FluidFramework: DataProcessingError issues

  1. Looking at DataProcessingError.wrapIfUnrecognized() implementation, I do not understand why we are not using fluidErrorCode and instead coming up with a new concept - dataProcessingCodepath?

     const dpe = new DataProcessingError(errMsg, "" /* fluidErrorCode */);
    
     error.addTelemetryProperties({
         dataProcessingError: 1,
         dataProcessingCodepath,
     });
    
  2. The following code seems wrong. I feel DataProcessingError’s constructor should be protected, and this code likely wants DataCorruptionError instead. It would be also great to have good comments above these classes to clearly articular the expected difference in usage.

         const error = new DataProcessingError(
             "unexpectedAckReceived",
             "unexpectedAckReceived",
             {
    
  3. My main concern though is usage of errorType = ContainerErrorType.dataProcessingError. Given that some data processing error will get it, and some will not (because they already have some other type), presence of this errorType is not something I’d want to rely on. I think dataProcessingError: 1 is the right model here and the right way to find and differentiate these errors.

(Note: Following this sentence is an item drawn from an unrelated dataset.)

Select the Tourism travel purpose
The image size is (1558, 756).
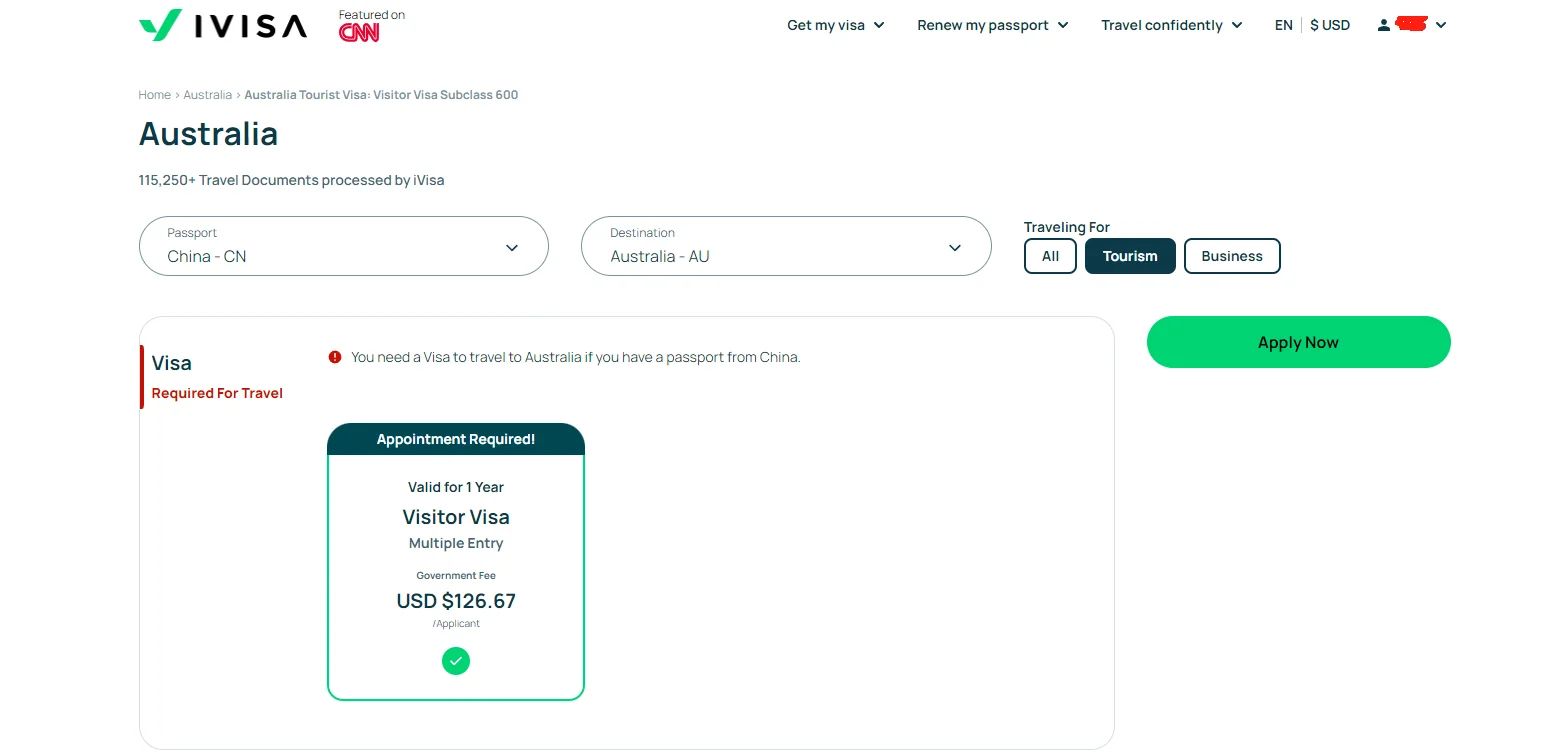[1130, 256]

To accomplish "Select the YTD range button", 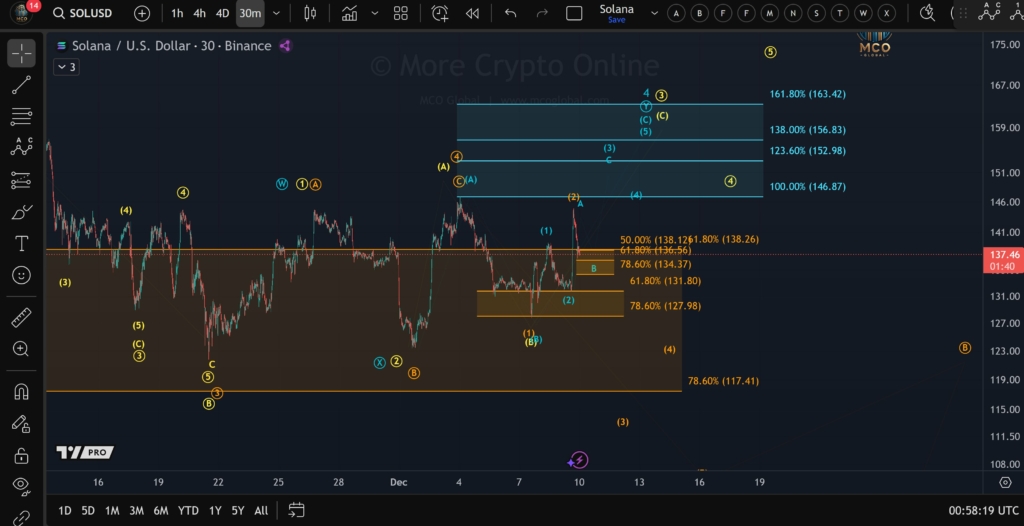I will (188, 510).
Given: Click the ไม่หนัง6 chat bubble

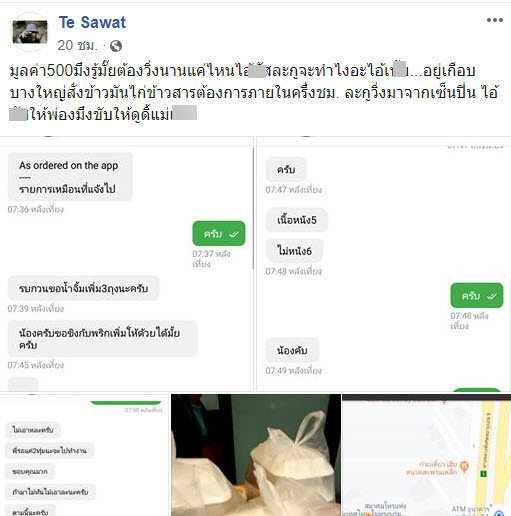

  4. I think we should have some kind of “undefined” or “none” errorType that can be overwritten by any layer (same way as we “overwrite” it if the error does not conform to IFluidErrorBase), but at the same time workflow allows us to convert error to IFluidErrorBase and add properties to it that will be preserved through any future conversions. I have a feeling that some of the other wrap / wrapErrorAndLog / wrapError flows might have similar concern.

Mark’s responses/proposal

  1. We are retiring fluidErrorCode, see #8929. This dataProcessingCodepath will probably not be interesting to primary consumer of these errors, which will be partners who see the container close like this, but might be interesting to us, so stashing in a new prop.
  2. Agree on both points - hiding the constructor, and adding comments everywhere
  3. See this comment and surrounding conversation. I agree with how it is now, and will try to clarify in the code / comments why it is this way
  4. This is a good point. Today if someone called normalizeError on the way up to a call to CreateProcessingError, it would be thwarted and would not classify it properly (it would remain genericError rather than dataProcessingError. Opened a separate issue: #9027

About this issue

  • Original URL
  • State: closed
  • Created 3 years ago
  • Comments: 15 (15 by maintainers)

Commits related to this issue

Most upvoted comments

Looking at our data again, now that the instrumentation bug is fixed, it’s back to what Tony showed above - only errorTypes DataCorruptionError and DataProcessingError. With that in mind, I’m going to do a quick PR to update CreateProcessingError function to always wrap, getting rid of the special case when errorType is already set.

So here is what I see - these 2 queries capture more of the essence of what happens (even though they capture same instance of error multiple times as it gets recorded by multiple events). Not all errors show up as error events, but it does not make a difference in how we should format these errors (as they do show up programmatically, as well as in telemetry). Plus some were incorrectly not marked as errors in prior builds. Example

  • eventName = “fluid:telemetry:Container:ContainerClose”
  • errorType = “outOfStorageError”

union Office_Fluid_FluidRuntime_* | where Event_Time > ago(10d) | where Data_dataProcessingError == 1 | summarize count() by Data_errorType, Data_dataProcessingCodepath

Data_errorType	Data_dataProcessingCodepath		count_
dataProcessingError					538
dataCorruptionError					293
dataProcessingError	realizeFluidDataStoreContext	161
authorizationError					66
genericNetworkError					35
outOfStorageError					24
serviceReadOnly						16
invalidFileNameError					3
throttlingError						3
dataProcessingError	deltaManagerInboundErrorHandler	3
fileNotFoundOrAccessDeniedError				2

union Office_Fluid_FluidRuntime_* | where Event_Time > ago(10d) | where Data_dataProcessingError == 1 | summarize count() by Data_errorType, Data_fluidErrorCode, Data_dataProcessingCodepath

Data_errorType		Data_fluidErrorCode	Data_dataProcessingCodepath	count_
dataCorruptionError	duplicateDataStoreCreatedWithExistingId			293
dataProcessingError	realizeFluidDataStoreContext				212
dataProcessingError	deltaManagerInboundErrorHandler				173
dataProcessingError				realizeFluidDataStoreContext	161
dataProcessingError	errorWhileUploadingBlobsWhileAttaching			99
dataProcessingError	channelDeltaConnectionFailedToProcessMessage		54
genericNetworkError	Error 400						27
authorizationError	Error 401						27
outOfStorageError	Error 507						19
authorizationError	Error 403						19
authorizationError	Error 401 (Unauthorized)				18
serviceReadOnly		Error 403 (Forbidden)					9
genericNetworkError	Error 400 (Bad Request)					8
serviceReadOnly		Error 403						7
outOfStorageError	Error 507 (Insufficient Storage)			5
throttlingError		Coherency409						3
dataProcessingError				deltaManagerInboundErrorHandler	3
fileNotFoundOrAccessDeniedError	Error 404					2
authorizationError	Error 403 (Forbidden)					2
invalidFileNameError	invalidFilename						2
invalidFileNameError	Invalid filename. Please try again.			1